The full set of records must be set down verbatim.

____________________

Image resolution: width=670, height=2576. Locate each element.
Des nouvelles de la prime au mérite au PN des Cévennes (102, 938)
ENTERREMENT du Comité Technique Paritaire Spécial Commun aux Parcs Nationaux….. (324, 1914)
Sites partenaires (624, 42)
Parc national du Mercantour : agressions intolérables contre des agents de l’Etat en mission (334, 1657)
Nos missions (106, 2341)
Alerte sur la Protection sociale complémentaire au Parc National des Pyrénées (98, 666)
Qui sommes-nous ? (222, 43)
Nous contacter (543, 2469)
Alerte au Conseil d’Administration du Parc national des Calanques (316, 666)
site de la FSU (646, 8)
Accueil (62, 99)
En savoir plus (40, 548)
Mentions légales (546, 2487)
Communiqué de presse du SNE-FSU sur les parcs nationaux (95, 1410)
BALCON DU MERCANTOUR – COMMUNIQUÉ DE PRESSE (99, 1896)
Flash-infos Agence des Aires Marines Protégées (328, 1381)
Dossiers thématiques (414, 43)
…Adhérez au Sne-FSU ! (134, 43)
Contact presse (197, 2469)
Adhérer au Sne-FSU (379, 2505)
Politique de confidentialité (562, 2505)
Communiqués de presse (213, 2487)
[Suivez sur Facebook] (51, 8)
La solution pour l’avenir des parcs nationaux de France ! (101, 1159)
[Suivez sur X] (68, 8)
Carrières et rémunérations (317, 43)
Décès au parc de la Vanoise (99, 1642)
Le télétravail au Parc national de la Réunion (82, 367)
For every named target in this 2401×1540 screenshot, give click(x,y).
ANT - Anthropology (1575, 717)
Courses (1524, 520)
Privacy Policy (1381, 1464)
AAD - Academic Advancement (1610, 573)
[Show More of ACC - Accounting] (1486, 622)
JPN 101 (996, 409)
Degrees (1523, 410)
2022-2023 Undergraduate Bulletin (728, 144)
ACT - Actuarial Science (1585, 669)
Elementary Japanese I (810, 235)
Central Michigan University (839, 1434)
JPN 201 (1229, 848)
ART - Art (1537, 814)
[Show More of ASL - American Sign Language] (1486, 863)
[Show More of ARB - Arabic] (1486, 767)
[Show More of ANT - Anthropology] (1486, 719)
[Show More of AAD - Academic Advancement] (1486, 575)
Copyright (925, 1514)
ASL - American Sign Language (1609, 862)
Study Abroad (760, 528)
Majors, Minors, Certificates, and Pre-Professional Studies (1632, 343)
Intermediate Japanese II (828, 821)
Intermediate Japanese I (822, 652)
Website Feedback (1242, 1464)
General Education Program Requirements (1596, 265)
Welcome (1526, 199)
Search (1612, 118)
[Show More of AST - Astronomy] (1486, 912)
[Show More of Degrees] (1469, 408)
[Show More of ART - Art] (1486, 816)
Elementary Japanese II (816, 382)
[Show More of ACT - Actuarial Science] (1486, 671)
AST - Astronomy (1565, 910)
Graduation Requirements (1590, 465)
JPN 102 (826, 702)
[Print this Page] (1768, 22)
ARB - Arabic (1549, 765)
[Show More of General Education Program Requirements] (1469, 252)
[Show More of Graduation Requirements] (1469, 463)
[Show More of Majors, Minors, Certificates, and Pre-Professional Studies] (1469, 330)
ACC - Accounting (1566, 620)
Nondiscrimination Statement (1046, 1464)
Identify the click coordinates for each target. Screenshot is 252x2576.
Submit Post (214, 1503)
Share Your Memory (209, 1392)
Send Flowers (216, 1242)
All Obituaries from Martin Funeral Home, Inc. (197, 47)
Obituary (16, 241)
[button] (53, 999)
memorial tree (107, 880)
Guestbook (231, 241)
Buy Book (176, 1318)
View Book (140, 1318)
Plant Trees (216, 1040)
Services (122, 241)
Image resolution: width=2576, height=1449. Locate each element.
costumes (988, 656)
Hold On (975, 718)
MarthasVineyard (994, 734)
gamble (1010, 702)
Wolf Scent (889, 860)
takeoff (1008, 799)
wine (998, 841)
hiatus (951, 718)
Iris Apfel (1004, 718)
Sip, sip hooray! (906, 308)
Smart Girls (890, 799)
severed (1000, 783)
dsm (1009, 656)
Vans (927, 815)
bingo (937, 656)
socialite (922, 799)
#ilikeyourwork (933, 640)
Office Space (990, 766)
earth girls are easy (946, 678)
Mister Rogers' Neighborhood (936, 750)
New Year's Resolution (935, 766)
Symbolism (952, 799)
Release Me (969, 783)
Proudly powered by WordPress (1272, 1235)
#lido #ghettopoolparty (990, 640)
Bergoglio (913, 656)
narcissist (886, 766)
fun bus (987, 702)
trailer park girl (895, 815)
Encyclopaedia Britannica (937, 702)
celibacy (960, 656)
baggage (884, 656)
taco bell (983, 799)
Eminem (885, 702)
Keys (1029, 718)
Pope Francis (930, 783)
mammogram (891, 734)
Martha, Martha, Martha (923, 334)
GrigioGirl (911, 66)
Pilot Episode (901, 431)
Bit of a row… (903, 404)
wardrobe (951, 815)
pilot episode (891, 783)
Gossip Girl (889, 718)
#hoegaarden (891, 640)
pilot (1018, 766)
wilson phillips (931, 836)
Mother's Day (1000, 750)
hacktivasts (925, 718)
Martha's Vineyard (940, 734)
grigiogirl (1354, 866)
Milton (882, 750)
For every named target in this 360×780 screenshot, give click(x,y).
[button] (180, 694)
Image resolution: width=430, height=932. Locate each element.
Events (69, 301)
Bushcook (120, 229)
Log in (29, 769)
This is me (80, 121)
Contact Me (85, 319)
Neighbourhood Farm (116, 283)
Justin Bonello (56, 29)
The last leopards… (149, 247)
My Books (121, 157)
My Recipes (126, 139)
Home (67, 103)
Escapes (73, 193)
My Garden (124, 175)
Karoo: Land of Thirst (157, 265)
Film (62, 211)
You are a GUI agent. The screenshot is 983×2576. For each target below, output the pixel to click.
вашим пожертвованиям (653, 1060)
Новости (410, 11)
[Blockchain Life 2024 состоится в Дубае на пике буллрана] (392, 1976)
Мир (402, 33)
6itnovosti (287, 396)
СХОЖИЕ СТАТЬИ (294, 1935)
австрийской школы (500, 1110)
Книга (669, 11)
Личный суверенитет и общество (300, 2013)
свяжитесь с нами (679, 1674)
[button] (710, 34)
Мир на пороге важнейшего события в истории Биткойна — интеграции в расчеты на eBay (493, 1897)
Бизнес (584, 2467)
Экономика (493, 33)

____________________

• [Result for this exercise]
Image resolution: width=670, height=2576. Locate each element.
Des nouvelles de la prime au mérite au PN des Cévennes (102, 938)
ENTERREMENT du Comité Technique Paritaire Spécial Commun aux Parcs Nationaux….. (324, 1914)
Sites partenaires (624, 42)
Parc national du Mercantour : agressions intolérables contre des agents de l’Etat en mission (334, 1657)
Nos missions (106, 2341)
Alerte sur la Protection sociale complémentaire au Parc National des Pyrénées (98, 666)
Qui sommes-nous ? (222, 43)
Nous contacter (543, 2469)
Alerte au Conseil d’Administration du Parc national des Calanques (316, 666)
site de la FSU (646, 8)
Accueil (62, 99)
En savoir plus (40, 548)
Mentions légales (546, 2487)
Communiqué de presse du SNE-FSU sur les parcs nationaux (95, 1410)
BALCON DU MERCANTOUR – COMMUNIQUÉ DE PRESSE (99, 1896)
Flash-infos Agence des Aires Marines Protégées (328, 1381)
Dossiers thématiques (414, 43)
…Adhérez au Sne-FSU ! (134, 43)
Contact presse (197, 2469)
Adhérer au Sne-FSU (379, 2505)
Politique de confidentialité (562, 2505)
Communiqués de presse (213, 2487)
[Suivez sur Facebook] (51, 8)
La solution pour l’avenir des parcs nationaux de France ! (101, 1159)
[Suivez sur X] (68, 8)
Carrières et rémunérations (317, 43)
Décès au parc de la Vanoise (99, 1642)
Le télétravail au Parc national de la Réunion (82, 367)
For every named target in this 2401×1540 screenshot, give click(x,y).
ANT - Anthropology (1575, 717)
Courses (1524, 520)
Privacy Policy (1381, 1464)
AAD - Academic Advancement (1610, 573)
[Show More of ACC - Accounting] (1486, 622)
JPN 101 (996, 409)
Degrees (1523, 410)
2022-2023 Undergraduate Bulletin (728, 144)
ACT - Actuarial Science (1585, 669)
Elementary Japanese I (810, 235)
Central Michigan University (839, 1434)
JPN 201 (1229, 848)
ART - Art (1537, 814)
[Show More of ASL - American Sign Language] (1486, 863)
[Show More of ARB - Arabic] (1486, 767)
[Show More of ANT - Anthropology] (1486, 719)
[Show More of AAD - Academic Advancement] (1486, 575)
Copyright (925, 1514)
ASL - American Sign Language (1609, 862)
Study Abroad (760, 528)
Majors, Minors, Certificates, and Pre-Professional Studies (1632, 343)
Intermediate Japanese II (828, 821)
Intermediate Japanese I (822, 652)
Website Feedback (1242, 1464)
General Education Program Requirements (1596, 265)
Welcome (1526, 199)
Search (1612, 118)
[Show More of AST - Astronomy] (1486, 912)
[Show More of Degrees] (1469, 408)
[Show More of ART - Art] (1486, 816)
Elementary Japanese II (816, 382)
[Show More of ACT - Actuarial Science] (1486, 671)
AST - Astronomy (1565, 910)
Graduation Requirements (1590, 465)
JPN 102 (826, 702)
[Print this Page] (1768, 22)
ARB - Arabic (1549, 765)
[Show More of General Education Program Requirements] (1469, 252)
[Show More of Graduation Requirements] (1469, 463)
[Show More of Majors, Minors, Certificates, and Pre-Professional Studies] (1469, 330)
ACC - Accounting (1566, 620)
Nondiscrimination Statement (1046, 1464)
Identify the click coordinates for each target. Screenshot is 252x2576.
Submit Post (214, 1503)
Share Your Memory (209, 1392)
Send Flowers (216, 1242)
All Obituaries from Martin Funeral Home, Inc. (197, 47)
Obituary (16, 241)
[button] (53, 999)
memorial tree (107, 880)
Guestbook (231, 241)
Buy Book (176, 1318)
View Book (140, 1318)
Plant Trees (216, 1040)
Services (122, 241)
Image resolution: width=2576, height=1449. Locate each element.
costumes (988, 656)
Hold On (975, 718)
MarthasVineyard (994, 734)
gamble (1010, 702)
Wolf Scent (889, 860)
takeoff (1008, 799)
wine (998, 841)
hiatus (951, 718)
Iris Apfel (1004, 718)
Sip, sip hooray! (906, 308)
Smart Girls (890, 799)
severed (1000, 783)
dsm (1009, 656)
Vans (927, 815)
bingo (937, 656)
socialite (922, 799)
#ilikeyourwork (933, 640)
Office Space (990, 766)
earth girls are easy (946, 678)
Mister Rogers' Neighborhood (936, 750)
New Year's Resolution (935, 766)
Symbolism (952, 799)
Release Me (969, 783)
Proudly powered by WordPress (1272, 1235)
#lido #ghettopoolparty (990, 640)
Bergoglio (913, 656)
narcissist (886, 766)
fun bus (987, 702)
trailer park girl (895, 815)
Encyclopaedia Britannica (937, 702)
celibacy (960, 656)
baggage (884, 656)
taco bell (983, 799)
Eminem (885, 702)
Keys (1029, 718)
Pope Francis (930, 783)
mammogram (891, 734)
Martha, Martha, Martha (923, 334)
GrigioGirl (911, 66)
Pilot Episode (901, 431)
Bit of a row… (903, 404)
wardrobe (951, 815)
pilot episode (891, 783)
Gossip Girl (889, 718)
#hoegaarden (891, 640)
pilot (1018, 766)
wilson phillips (931, 836)
Mother's Day (1000, 750)
hacktivasts (925, 718)
Martha's Vineyard (940, 734)
grigiogirl (1354, 866)
Milton (882, 750)
For every named target in this 360×780 screenshot, give click(x,y).
[button] (180, 694)
Image resolution: width=430, height=932. Locate each element.
Events (69, 301)
Bushcook (120, 229)
Log in (29, 769)
This is me (80, 121)
Contact Me (85, 319)
Neighbourhood Farm (116, 283)
Justin Bonello (56, 29)
The last leopards… (149, 247)
My Books (121, 157)
My Recipes (126, 139)
Home (67, 103)
Escapes (73, 193)
My Garden (124, 175)
Karoo: Land of Thirst (157, 265)
Film (62, 211)
You are a GUI agent. The screenshot is 983×2576. For each target below, output the pixel to click.
вашим пожертвованиям (653, 1060)
Новости (410, 11)
[Blockchain Life 2024 состоится в Дубае на пике буллрана] (392, 1976)
Мир (402, 33)
6itnovosti (287, 396)
СХОЖИЕ СТАТЬИ (294, 1935)
австрийской школы (500, 1110)
Книга (669, 11)
Личный суверенитет и общество (300, 2013)
свяжитесь с нами (679, 1674)
[button] (710, 34)
Мир на пороге важнейшего события в истории Биткойна — интеграции в расчеты на eBay (493, 1897)
Бизнес (584, 2467)
Экономика (493, 33)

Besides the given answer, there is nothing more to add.